Cholera toxin B (CTB)-induced B cells transfer suppression of allergy by secretory IgA. Mice were injected with pulsed bone marrow-derived dendritic cells and challenged as described in Figure 1 legend. Mediastinal lymph node (MLN) B cells were isolated by CD19-microbeads and intravenously injected (5 × 106) in previously ovalbumin (OVA)-sensitized wild-type (WT) or pIgR−/− mice at day 10. After 2 days, the mice were challenged and BAL cell differential counts were determined by flowcytometry (a). MLN cells were cultured with OVA (10 mg/ml) for 4 days. Cytokine production was determined by ELISA (enzyme-linked immunosorbent assay) (b: WT; c: pIgR−/−). Data are mean±s.e.m, n=4 to 6 mice in each group. *P<0.05, **P<0.01. Data from one representative experiment out of two or three are shown.
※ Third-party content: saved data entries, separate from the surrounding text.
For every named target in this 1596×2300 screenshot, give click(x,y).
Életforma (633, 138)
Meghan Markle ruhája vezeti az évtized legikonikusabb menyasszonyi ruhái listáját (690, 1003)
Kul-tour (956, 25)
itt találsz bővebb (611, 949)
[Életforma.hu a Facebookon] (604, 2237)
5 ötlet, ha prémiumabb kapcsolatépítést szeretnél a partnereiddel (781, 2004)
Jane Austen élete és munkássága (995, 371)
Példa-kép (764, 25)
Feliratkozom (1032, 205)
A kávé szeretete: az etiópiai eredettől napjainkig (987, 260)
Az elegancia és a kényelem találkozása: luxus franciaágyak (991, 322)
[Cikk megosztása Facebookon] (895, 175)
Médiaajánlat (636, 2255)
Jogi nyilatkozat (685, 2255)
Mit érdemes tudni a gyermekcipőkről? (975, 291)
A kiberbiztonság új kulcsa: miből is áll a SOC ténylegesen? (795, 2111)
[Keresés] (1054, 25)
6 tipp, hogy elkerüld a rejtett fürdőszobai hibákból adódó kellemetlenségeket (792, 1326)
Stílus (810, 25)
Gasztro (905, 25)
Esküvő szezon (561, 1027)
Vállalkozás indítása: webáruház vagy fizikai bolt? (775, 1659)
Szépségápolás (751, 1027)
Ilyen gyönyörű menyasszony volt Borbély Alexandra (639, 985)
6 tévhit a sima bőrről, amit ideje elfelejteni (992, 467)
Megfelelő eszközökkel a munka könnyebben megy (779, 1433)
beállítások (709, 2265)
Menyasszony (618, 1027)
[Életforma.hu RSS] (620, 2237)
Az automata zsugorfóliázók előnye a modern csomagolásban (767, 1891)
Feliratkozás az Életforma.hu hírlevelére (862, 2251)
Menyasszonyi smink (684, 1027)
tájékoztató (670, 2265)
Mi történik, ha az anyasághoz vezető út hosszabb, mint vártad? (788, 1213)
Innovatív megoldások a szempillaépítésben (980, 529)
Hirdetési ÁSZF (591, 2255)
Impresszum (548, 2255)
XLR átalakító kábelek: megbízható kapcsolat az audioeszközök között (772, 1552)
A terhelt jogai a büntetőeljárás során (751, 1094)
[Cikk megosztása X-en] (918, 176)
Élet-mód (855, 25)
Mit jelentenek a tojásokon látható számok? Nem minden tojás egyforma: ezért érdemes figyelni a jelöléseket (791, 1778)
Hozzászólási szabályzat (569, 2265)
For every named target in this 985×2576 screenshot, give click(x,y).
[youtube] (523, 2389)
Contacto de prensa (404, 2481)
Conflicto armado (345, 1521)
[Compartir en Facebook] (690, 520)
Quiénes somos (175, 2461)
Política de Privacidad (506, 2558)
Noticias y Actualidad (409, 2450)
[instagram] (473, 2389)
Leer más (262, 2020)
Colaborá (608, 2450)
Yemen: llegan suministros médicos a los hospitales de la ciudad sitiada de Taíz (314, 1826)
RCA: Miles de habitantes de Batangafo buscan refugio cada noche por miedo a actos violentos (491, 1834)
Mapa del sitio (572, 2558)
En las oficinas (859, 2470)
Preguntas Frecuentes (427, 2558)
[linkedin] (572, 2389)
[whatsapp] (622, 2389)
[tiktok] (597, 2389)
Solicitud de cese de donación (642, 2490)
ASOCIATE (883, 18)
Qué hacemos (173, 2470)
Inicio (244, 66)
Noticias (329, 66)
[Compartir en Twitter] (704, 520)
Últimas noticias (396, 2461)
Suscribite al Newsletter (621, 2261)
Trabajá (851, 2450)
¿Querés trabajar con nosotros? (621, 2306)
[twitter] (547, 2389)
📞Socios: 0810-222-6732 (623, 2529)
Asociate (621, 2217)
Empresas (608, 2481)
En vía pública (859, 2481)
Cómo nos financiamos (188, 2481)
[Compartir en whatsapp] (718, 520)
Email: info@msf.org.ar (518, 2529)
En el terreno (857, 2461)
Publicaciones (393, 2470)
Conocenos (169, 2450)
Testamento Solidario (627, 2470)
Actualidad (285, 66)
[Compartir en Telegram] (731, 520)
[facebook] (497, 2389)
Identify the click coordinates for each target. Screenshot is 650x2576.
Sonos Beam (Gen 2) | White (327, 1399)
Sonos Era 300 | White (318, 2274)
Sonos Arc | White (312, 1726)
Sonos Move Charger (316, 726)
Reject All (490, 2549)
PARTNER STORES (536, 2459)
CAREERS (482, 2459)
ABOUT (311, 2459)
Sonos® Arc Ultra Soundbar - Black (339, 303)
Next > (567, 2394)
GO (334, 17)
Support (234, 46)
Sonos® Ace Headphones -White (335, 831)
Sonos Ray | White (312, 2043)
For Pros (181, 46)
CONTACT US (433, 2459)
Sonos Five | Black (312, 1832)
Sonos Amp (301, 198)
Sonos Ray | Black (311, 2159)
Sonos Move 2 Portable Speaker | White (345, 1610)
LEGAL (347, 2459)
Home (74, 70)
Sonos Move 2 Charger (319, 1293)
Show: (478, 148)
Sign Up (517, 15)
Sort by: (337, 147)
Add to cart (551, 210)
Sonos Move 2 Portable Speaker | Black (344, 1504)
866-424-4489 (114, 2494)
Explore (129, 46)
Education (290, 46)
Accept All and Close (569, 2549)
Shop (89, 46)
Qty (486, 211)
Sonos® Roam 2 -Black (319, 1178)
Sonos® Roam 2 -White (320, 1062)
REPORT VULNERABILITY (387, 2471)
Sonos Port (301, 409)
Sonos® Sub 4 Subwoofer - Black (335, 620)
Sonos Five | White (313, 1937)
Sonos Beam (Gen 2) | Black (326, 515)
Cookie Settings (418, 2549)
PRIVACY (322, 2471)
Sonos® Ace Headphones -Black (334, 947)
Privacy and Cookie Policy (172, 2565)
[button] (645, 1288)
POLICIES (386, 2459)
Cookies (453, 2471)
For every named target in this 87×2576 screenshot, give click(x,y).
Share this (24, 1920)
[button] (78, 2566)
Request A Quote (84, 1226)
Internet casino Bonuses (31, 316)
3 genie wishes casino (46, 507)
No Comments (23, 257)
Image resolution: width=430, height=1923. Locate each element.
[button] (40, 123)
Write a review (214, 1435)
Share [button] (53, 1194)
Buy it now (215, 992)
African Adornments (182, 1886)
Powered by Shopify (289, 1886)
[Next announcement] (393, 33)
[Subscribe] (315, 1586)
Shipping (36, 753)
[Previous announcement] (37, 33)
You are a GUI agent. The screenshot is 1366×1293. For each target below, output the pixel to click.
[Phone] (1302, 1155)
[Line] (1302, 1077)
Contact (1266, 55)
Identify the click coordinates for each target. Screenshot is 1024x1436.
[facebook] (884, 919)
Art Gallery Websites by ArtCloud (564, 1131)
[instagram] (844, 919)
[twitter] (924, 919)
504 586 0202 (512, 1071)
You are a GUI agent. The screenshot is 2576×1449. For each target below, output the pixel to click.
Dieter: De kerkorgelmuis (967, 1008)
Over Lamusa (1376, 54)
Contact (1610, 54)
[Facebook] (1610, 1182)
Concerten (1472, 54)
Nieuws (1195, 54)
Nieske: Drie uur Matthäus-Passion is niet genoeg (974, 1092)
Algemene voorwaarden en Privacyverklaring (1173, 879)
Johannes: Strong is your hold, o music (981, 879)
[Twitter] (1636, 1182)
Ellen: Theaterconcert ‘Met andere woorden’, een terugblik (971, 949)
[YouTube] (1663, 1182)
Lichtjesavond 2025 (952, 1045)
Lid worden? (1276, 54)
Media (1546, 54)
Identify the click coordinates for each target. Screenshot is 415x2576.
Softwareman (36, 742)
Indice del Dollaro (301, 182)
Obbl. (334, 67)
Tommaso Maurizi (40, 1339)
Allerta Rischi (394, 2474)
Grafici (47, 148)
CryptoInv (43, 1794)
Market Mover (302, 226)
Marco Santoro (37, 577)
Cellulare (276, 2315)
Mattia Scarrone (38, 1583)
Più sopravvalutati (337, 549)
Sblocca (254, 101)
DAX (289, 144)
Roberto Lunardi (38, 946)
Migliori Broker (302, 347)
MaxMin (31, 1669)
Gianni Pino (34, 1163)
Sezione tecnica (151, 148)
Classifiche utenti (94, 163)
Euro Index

The inhibitory effects of CTB on DC-driven Th2 development were also observed when we used CTB in vivo. In a model of sensitization to inhaled OVA through the respiratory route, we could show that intratracheal administration of CTB prevented the onset of Th2 sensitization, as a dose-dependent decrease in BAL eosinophilia, lymphocytosis, and LN Th2 cytokines was observed (Supplementary Figure 7a and b), whereas LN interferon-γ secretion remained unchanged. In addition, IgA production by ex vivo LPS-stimulated B cells was increased by increasing dosages of intratracheally applied CTB (Supplementary Figure 7c).
Intrapulmonary administration of CTB reduces allergic airway inflammation in OVA-sensitized mice
In view of the powerful preventive effect of CTB on development of DC-driven allergic inflammation by induction of IgA, we also wanted to obtain information whether CTB could be used in a secondary prevention setting, that is, in mice that are already sensitized to OVA. To this end, OVA-alum-sensitized mice were injected intratracheally with PBS or CTB before each OVA aerosol challenge. CTB induced a significant and dose-dependent decrease in BAL eosinophilia and lymphocytosis (Figure 5a), LN Th2 cytokines (Figure 5b), airway resistance in response to methacholine (Figure 5c), and a reduction in the BAL levels of Th2-selective chemokines (MDC and TARC; Figure 5d), than in PBS-treated mice, thus showing that CTB can also reduce Th2-mediated allergic features in sensitized mice. To address a possible role for secreted IgA in the therapeutic efficiency of CTB in already primed mice, we also applied CTB into the lungs of OVA-sensitized WT or pIgR−/− mice before each OVA challenge, revealing a significant reduction in airway eosinophilia (Figure 5e) and LN Th2 cytokines (data not shown) in WT mice, but unchanged parameters in pIgR−/− mice.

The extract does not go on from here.